Hey there, time traveller!
This article was published 9/3/2013 (1265 days ago), so information in it may no longer be current.
When it comes to rescuing people in remote locations such as the lake or cottage, the "golden hour" is the rule.
If crews can get to an accident victim within an hour, survival rates go up, St. Andrews Fire Department chief Ken Peacock explained.
On an abandoned airstrip at St. Andrews Airport, Shock Trauma Air Rescue Society's members and local fire departments demonstrated how a "golden hour" rescue works.
The exercise involved rescuing a man from a car accident. Local firefighters at the scene guide the STARS helicopter in to a safe landing. Emergency teams then do as much treatment as they can on the ground before transporting him to the helicopter -- again with the help of the local firefighters.

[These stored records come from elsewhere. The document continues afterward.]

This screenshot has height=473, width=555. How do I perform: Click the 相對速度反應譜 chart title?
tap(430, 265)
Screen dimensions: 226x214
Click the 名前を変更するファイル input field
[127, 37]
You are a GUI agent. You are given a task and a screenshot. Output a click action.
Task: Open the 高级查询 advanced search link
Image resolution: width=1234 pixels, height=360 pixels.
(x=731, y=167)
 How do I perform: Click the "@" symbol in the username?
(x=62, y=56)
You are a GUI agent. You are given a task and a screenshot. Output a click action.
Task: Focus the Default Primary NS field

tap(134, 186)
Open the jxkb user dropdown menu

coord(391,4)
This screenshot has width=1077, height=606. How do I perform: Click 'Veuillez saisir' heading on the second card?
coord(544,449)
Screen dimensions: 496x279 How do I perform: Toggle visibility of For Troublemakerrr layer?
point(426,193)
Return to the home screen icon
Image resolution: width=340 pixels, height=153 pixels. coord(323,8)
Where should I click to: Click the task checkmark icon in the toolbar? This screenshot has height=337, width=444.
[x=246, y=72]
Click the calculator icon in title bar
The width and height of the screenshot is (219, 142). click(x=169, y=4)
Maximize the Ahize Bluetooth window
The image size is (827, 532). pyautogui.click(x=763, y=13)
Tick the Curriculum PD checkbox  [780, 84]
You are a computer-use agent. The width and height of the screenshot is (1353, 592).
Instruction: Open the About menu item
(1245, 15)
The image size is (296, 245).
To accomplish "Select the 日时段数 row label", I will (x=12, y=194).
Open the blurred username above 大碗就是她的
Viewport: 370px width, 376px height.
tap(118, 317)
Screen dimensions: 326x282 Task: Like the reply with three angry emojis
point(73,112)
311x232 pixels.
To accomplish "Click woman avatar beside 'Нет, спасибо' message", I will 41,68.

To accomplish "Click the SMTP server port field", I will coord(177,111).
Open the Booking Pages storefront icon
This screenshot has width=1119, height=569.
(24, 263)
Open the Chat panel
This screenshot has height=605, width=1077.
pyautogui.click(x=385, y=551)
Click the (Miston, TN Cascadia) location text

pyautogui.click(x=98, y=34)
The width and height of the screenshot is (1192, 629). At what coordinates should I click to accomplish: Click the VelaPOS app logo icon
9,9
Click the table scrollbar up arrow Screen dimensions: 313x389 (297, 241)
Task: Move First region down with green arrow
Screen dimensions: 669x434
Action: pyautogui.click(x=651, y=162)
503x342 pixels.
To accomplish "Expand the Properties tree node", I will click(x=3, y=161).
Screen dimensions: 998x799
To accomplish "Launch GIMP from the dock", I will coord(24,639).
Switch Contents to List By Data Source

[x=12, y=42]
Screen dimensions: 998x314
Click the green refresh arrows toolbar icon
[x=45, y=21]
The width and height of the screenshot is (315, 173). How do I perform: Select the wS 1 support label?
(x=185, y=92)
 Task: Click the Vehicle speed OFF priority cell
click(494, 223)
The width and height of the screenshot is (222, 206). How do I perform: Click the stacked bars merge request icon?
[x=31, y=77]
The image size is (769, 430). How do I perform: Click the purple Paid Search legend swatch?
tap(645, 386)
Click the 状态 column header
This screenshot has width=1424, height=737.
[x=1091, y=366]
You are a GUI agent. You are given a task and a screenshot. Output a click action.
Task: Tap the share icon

"We rely on the folks on the ground to set up a safe landing zone for the helicopter to operate from," said Dave Harding, aviation base manager for STARS. "It's a vital piece of the puzzle in terms of getting the helicopter to and from an accident scene."
Peacock said the exercise is great for his crew because it's not something you can learn from an instructional video and getting together with real fire departments is crucial.
Firefighters on the ground are key to the operation, informing STARS of any wires, secondary fires or other obstacles.
"This is just an opportunity for us to come out and train with them to show our members how to land a helicopter properly, safely, so nobody gets hurt," said Peacock. "I think we've got it down to a point where we can firmly land a helicopter with no problem whatsoever."